Gillam E M, Guo Z, Ueng Y F, Yamazaki H, Cock I, Reilly P E, Hooper W D, Guengerich F P
Department of Physiology, University of Queensland, St. Lucia, Australia.
Arch Biochem Biophys. 1995 Mar 10;317(2):374-84. doi: 10.1006/abbi.1995.1177.
Cytochrome P450 (P450) 3A5 is a human enzyme with 85% amino acid sequence identity to the more predominantly expressed P450 3A4 and has been reported to have overlapping catalytic specificity. The 5'-terminus of a P450 3A5 cDNA was modified for optimal expression in Escherichia coli using the vector pCW, by aligning the MALLLAVFL N-terminal sequence of recombinant bovine P450 17A (H. J. Barnes, M. P. Arlotto, and M. R. Waterman, (1991) Proc. Natl. Acad. Sci. USA 88, 5597-5601) to the 3A5 cDNA. Two constructs were made, differing by their identity with the modified 3A4 N-terminal sequence (E. M. J. Gillam, T. Baba, B-R. Kim, S. Ohmori, and F. P. Guengerich, (1993) Arch. Biochem. Biophys. 305, 123-131). The first modified sequence (3A5#1) was identical to recombinant P450 3A4 up to codon 15, the 3A5 sequence being introduced thereafter. In the other (3A5#2), the successful 3A4 N-terminal nucleotide sequence was attached to codon 30. The yield was greater than fourfold higher in the first construct [up to 260 nmol (liter culture)-1]. The recombinant P450 3A5 (construct 1) was purified to electrophoretic homogeneity using a variation of a three-step procedure developed previously for P450 3A4, with an overall yield of approximately 40%. Purified P450 3A5 was active in nifedipine oxidation, testosterone 6 beta-hydroxylation, aflatoxin 3 alpha-hydroxylation and 8,9-epoxidation, ethylmorphine N-demethylation, erythromycin N-demethylation, and d-benzphetamine N-demethylation. The reconstitution of nifedipine oxidation, testosterone 6 beta-hydroxylation, and the aflatoxin oxidation activities showed dependence upon the presence of cytochrome b5, divalent cations, phospholipid mixtures, glutathione, and cholate similar to that previously found for purified P450 3A4. However, rates of the N-demethylations of ethylmorphine, erythromycin, and d-benzphetamine were as high or higher for P450 3A5 than P450 3A4 and were not particularly dependent upon modifications of reconstitution systems [corrected].

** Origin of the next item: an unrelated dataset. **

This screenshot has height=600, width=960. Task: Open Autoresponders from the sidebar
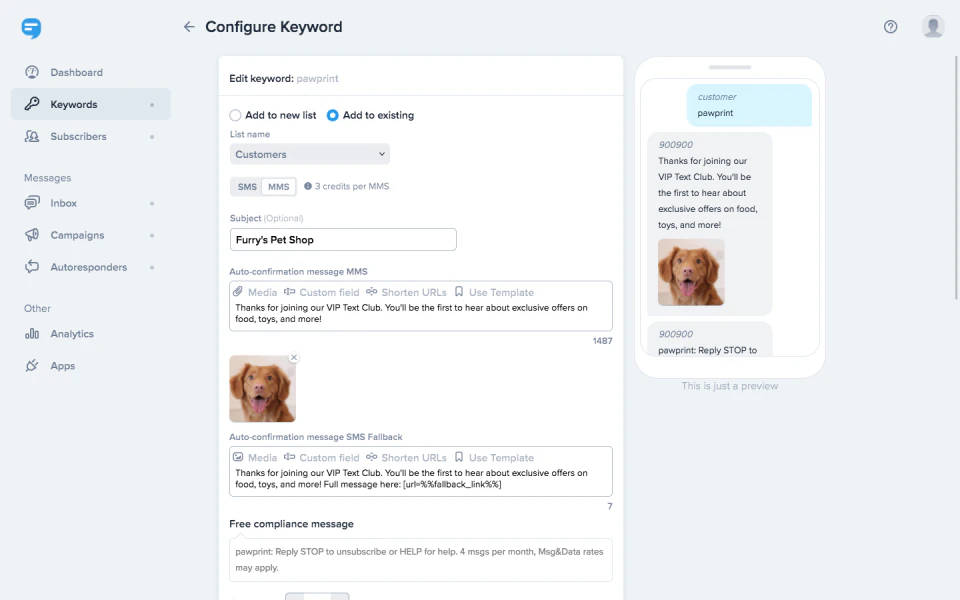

细胞色素P450(P450)3A5是一种人类酶,其氨基酸序列与表达更为广泛的P450 3A4有85%的同一性,据报道具有重叠的催化特异性。使用载体pCW对P450 3A5 cDNA的5'-末端进行了修饰,以便在大肠杆菌中实现最佳表达,方法是将重组牛P450 17A的MALLLAVFL N-末端序列(H. J. 巴恩斯、M. P. 阿洛托和M. R. 沃特曼,(1991年)《美国国家科学院院刊》88,5597 - 5601)与3A5 cDNA进行比对。构建了两种构建体,它们与修饰后的3A4 N-末端序列的一致性有所不同(E. M. J. 吉勒姆、T. 巴巴、B-R. 金、S. 大森和F. P. 根格里奇,(1993年)《生物化学与生物物理学报》305,123 - 131)。第一个修饰序列(3A5#1)与重组P450 3A4在密码子15之前相同,此后引入3A5序列。在另一个构建体(3A5#2)中,成功的3A4 N-末端核苷酸序列连接到密码子30。在第一个构建体中产量提高了四倍多[高达260 nmol(升培养物)-1]。使用先前为P450 3A4开发的三步法的一种变体,将重组P450 3A5(构建体1)纯化至电泳纯,总产率约为40%。纯化的P450 3A5在硝苯地平氧化、睾酮6β-羟基化、黄曲霉毒素3α-羟基化和8,9-环氧化、乙基吗啡N-去甲基化、红霉素N-去甲基化以及d-苄非他明N-去甲基化反应中具有活性。硝苯地平氧化、睾酮6β-羟基化和黄曲霉毒素氧化活性的重组显示,其依赖于细胞色素b5、二价阳离子、磷脂混合物、谷胱甘肽和胆酸盐的存在,这与先前对纯化的P450 3A4的发现相似。然而,P450 3A5对乙基吗啡、红霉素和d-苄非他明的N-去甲基化速率与P450 3A4相同或更高,并且对重组系统的修饰没有特别的依赖性[已校正]。